## BEGIN PROVIDED RECORDS

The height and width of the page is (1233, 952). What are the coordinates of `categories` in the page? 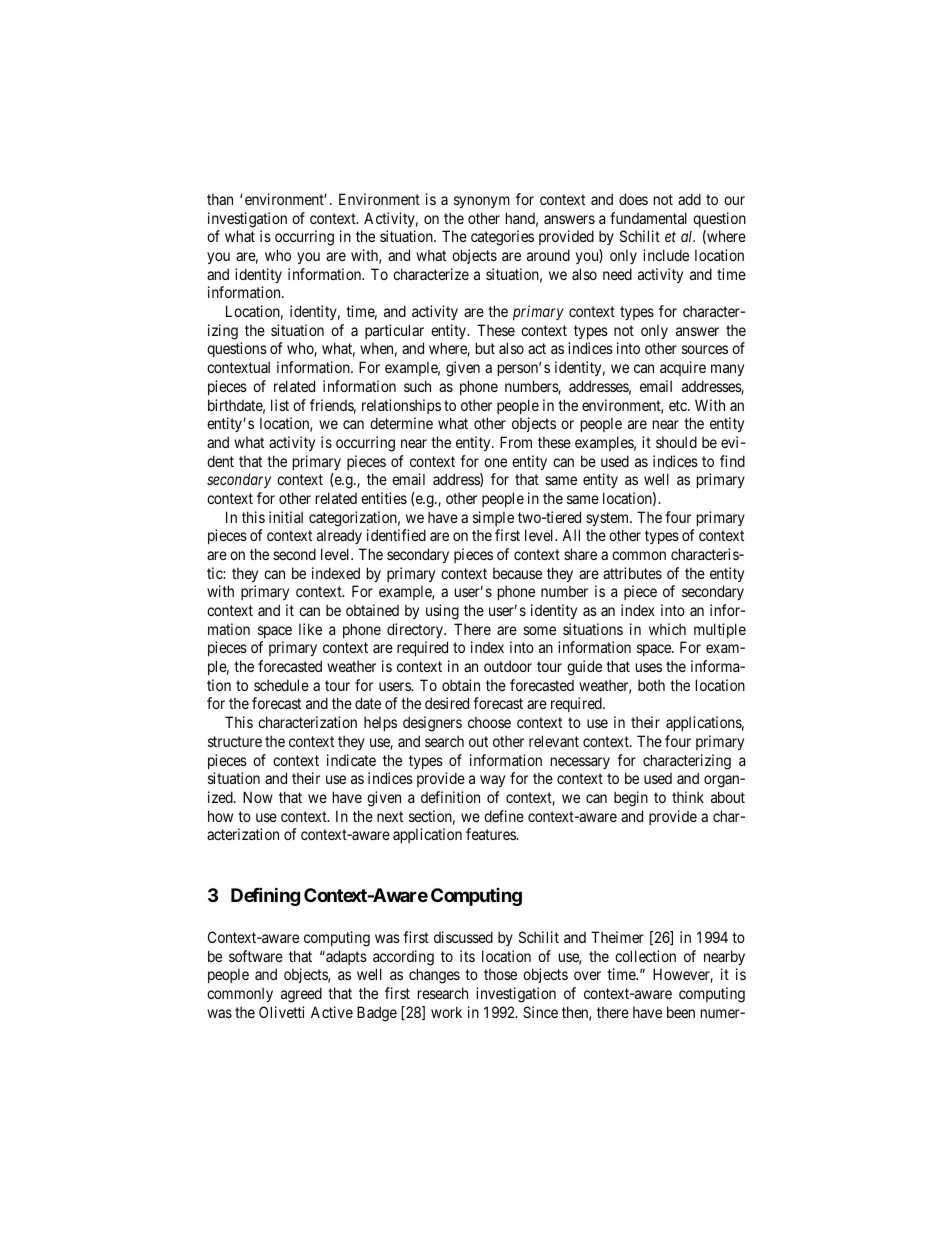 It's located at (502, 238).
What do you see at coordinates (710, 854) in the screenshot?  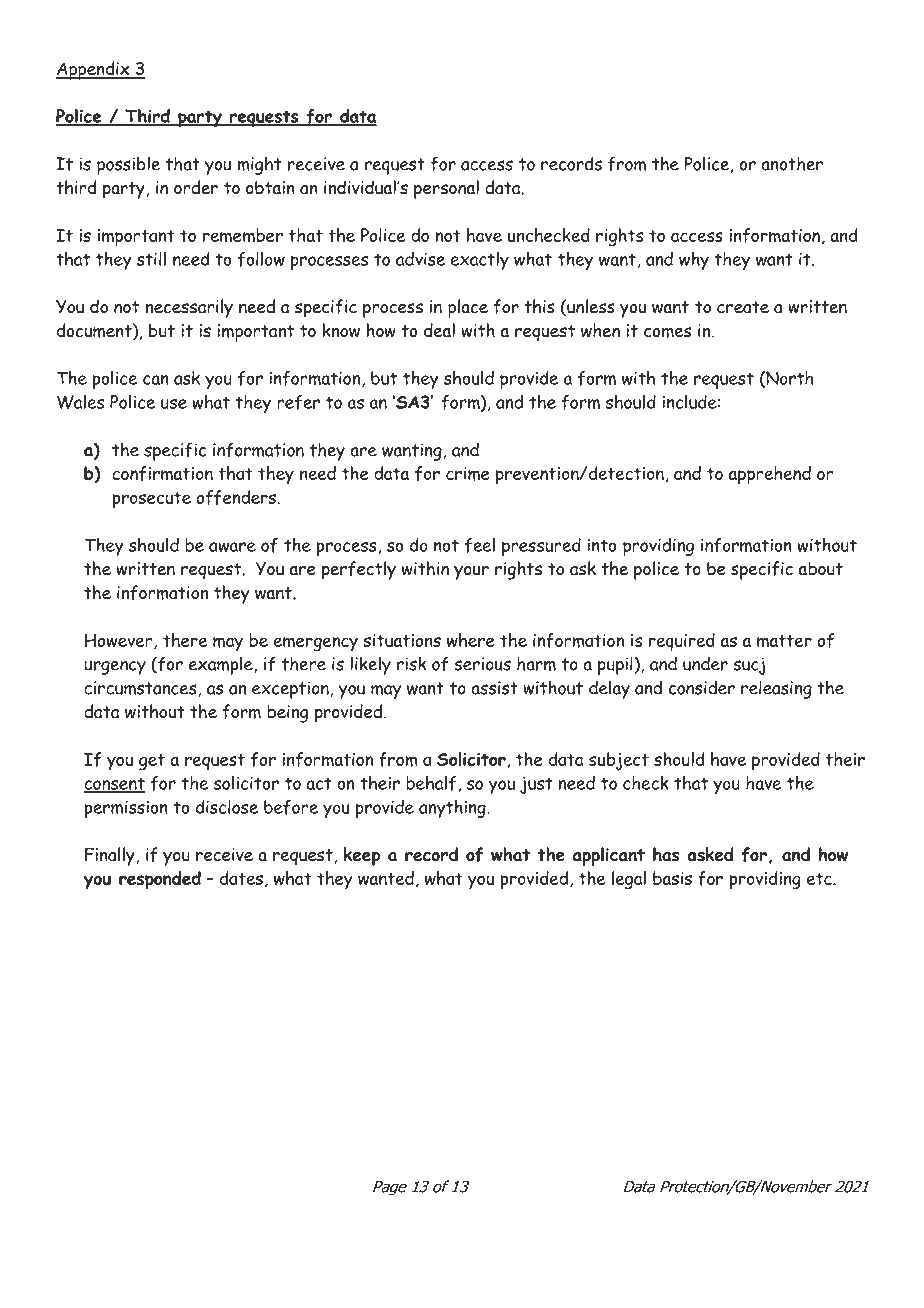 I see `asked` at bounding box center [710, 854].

## END PROVIDED RECORDS
## BEGIN PROVIDED RECORDS

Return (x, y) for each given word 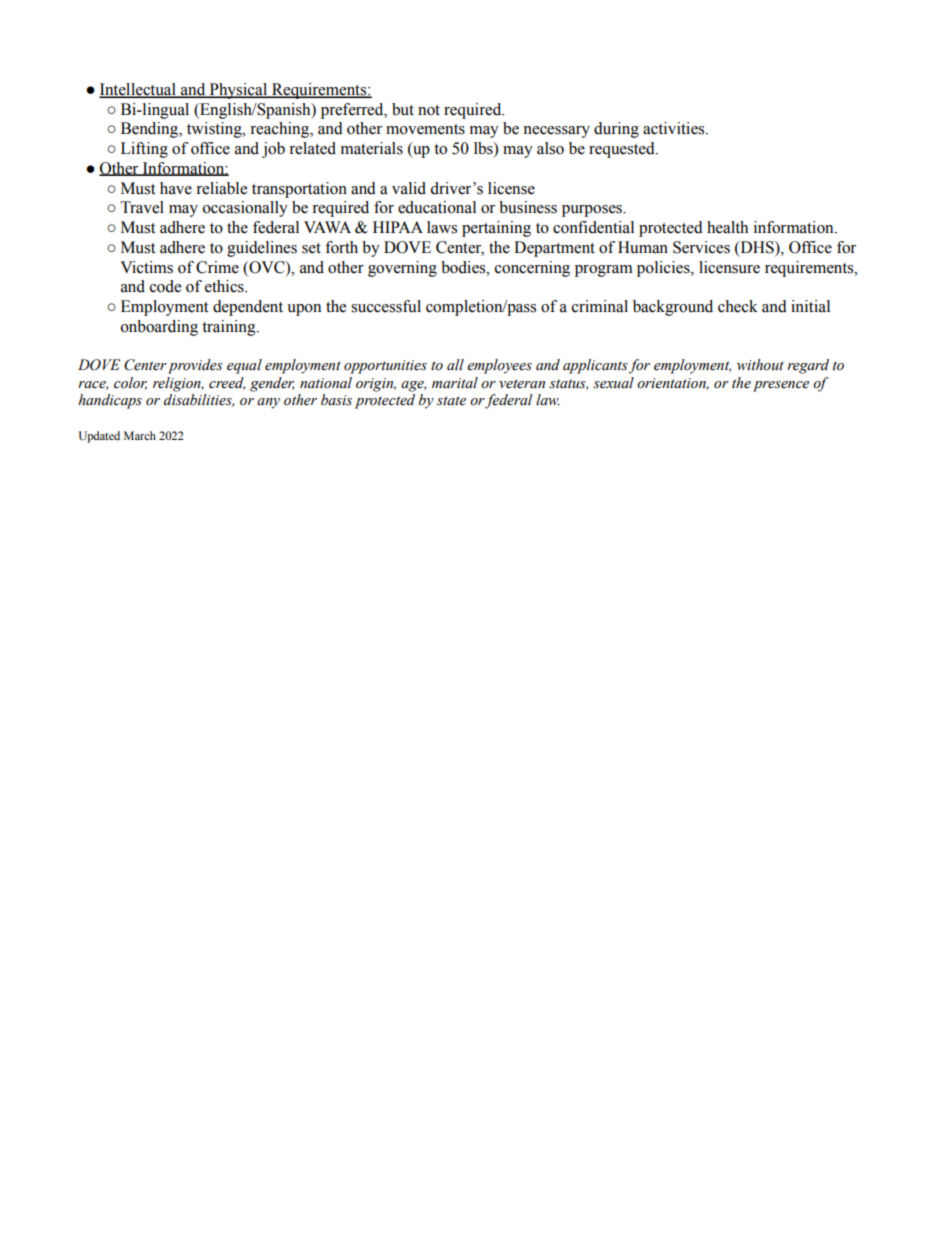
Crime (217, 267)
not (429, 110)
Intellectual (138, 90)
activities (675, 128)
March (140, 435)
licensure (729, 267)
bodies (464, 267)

## END PROVIDED RECORDS
## BEGIN PROVIDED RECORDS

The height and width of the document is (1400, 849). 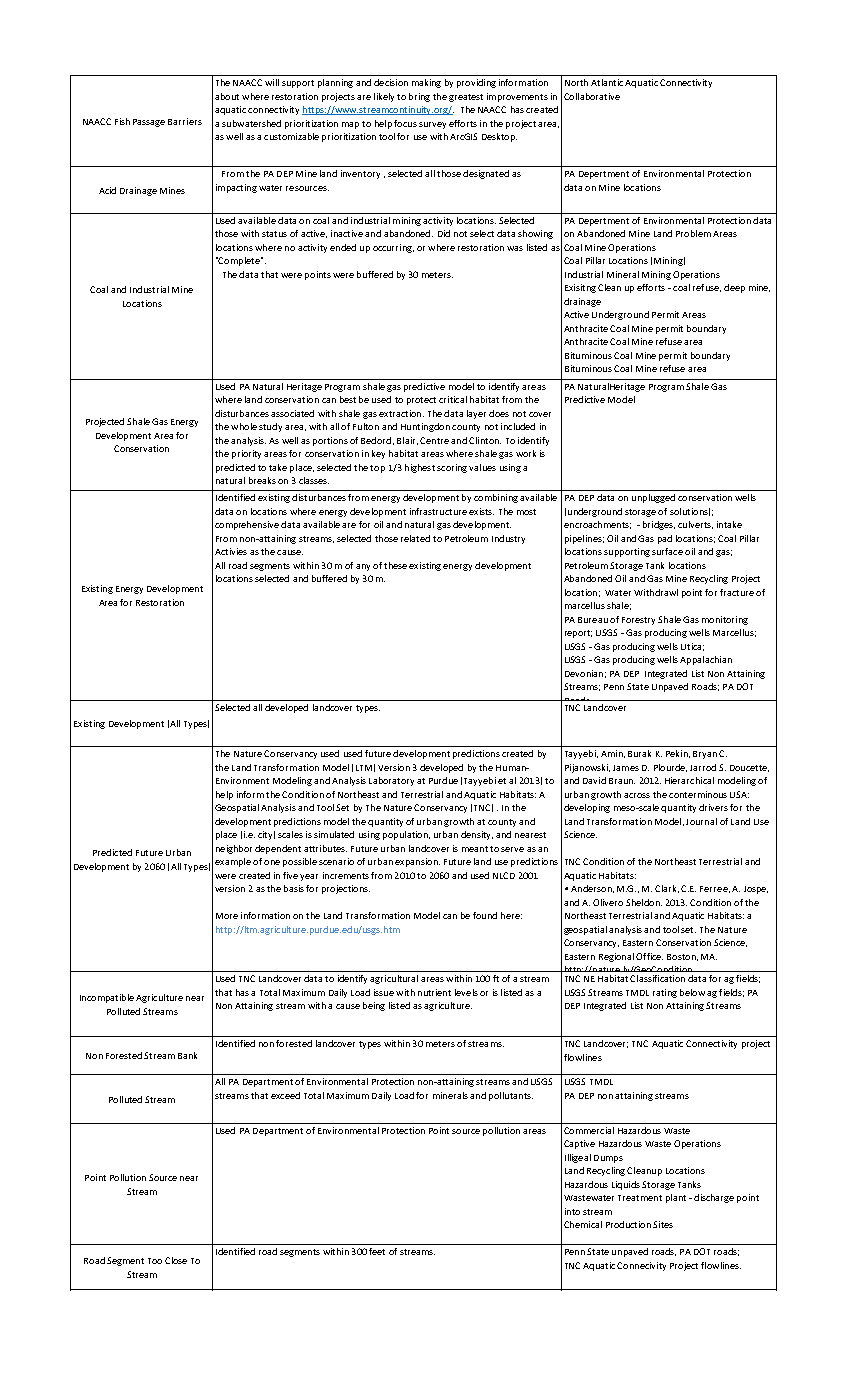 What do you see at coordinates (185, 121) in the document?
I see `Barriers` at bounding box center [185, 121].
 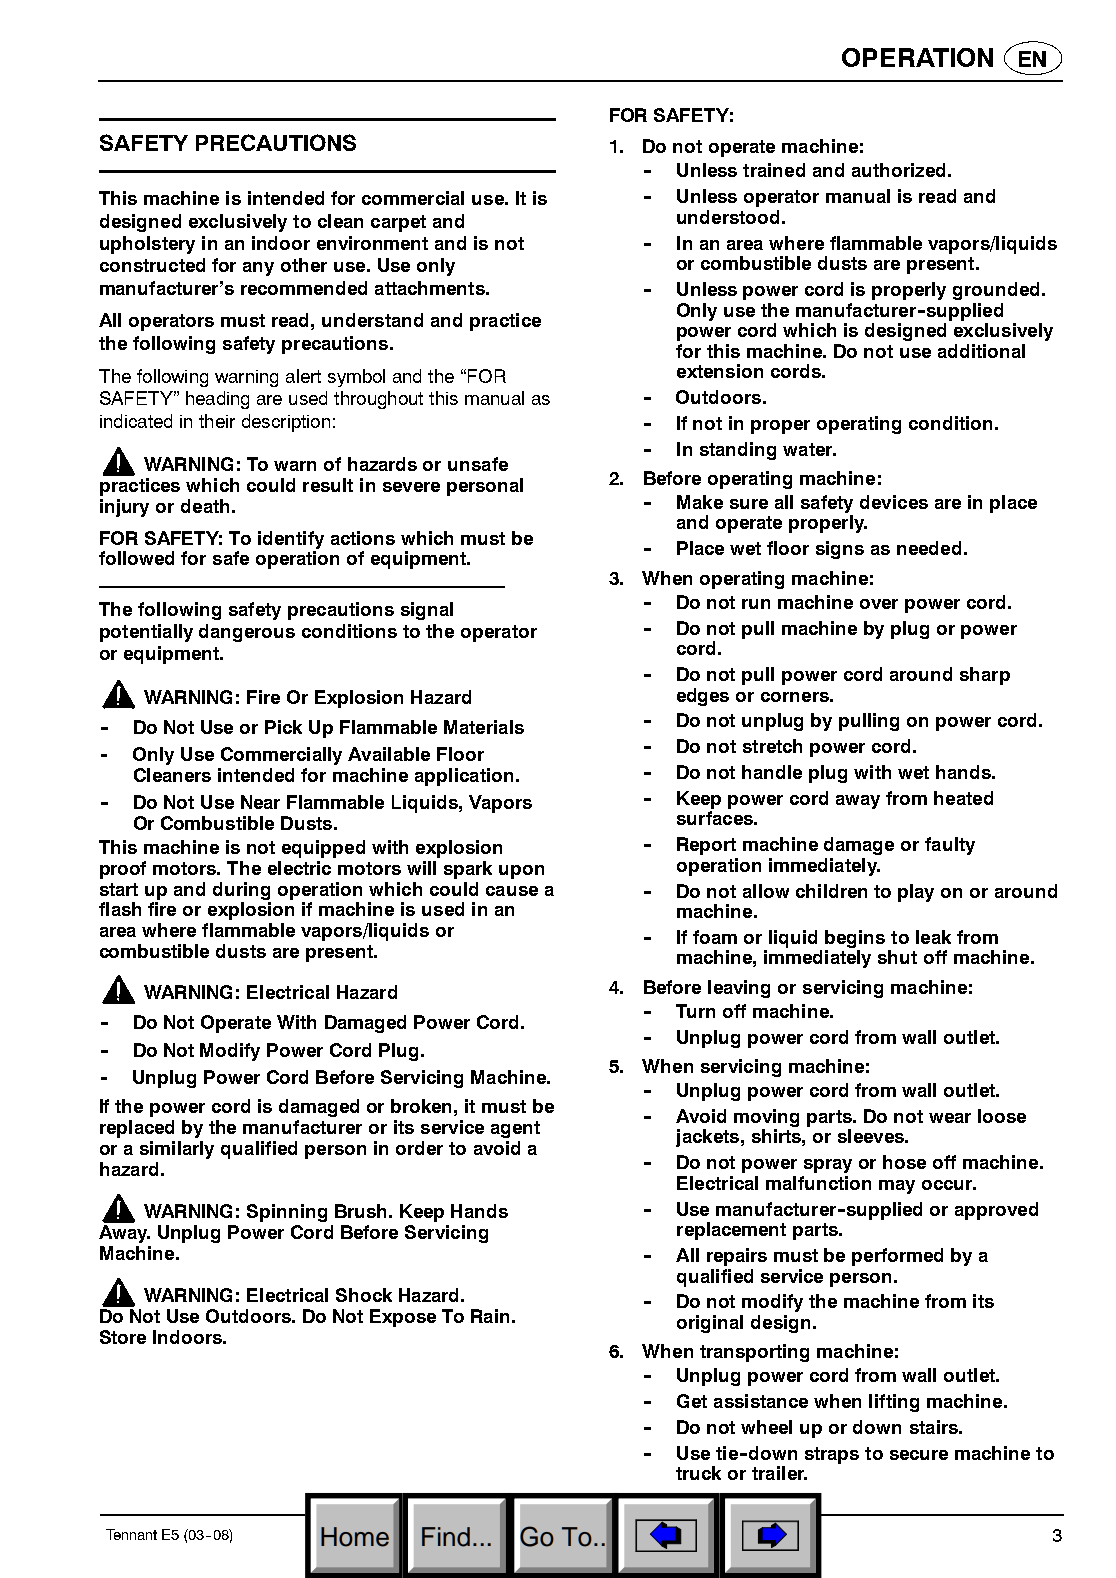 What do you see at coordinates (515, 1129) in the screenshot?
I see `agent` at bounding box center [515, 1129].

## END PROVIDED RECORDS

SHORT EXERCISE →
Can you write out the lines of the records unchanged, starting at the line that contains "Intellectual (138, 90)" and stopping after the one that contains "bodies (464, 267)"?

WRITTEN SOLUTION →
Intellectual (138, 90)
activities (675, 128)
March (140, 435)
licensure (729, 267)
bodies (464, 267)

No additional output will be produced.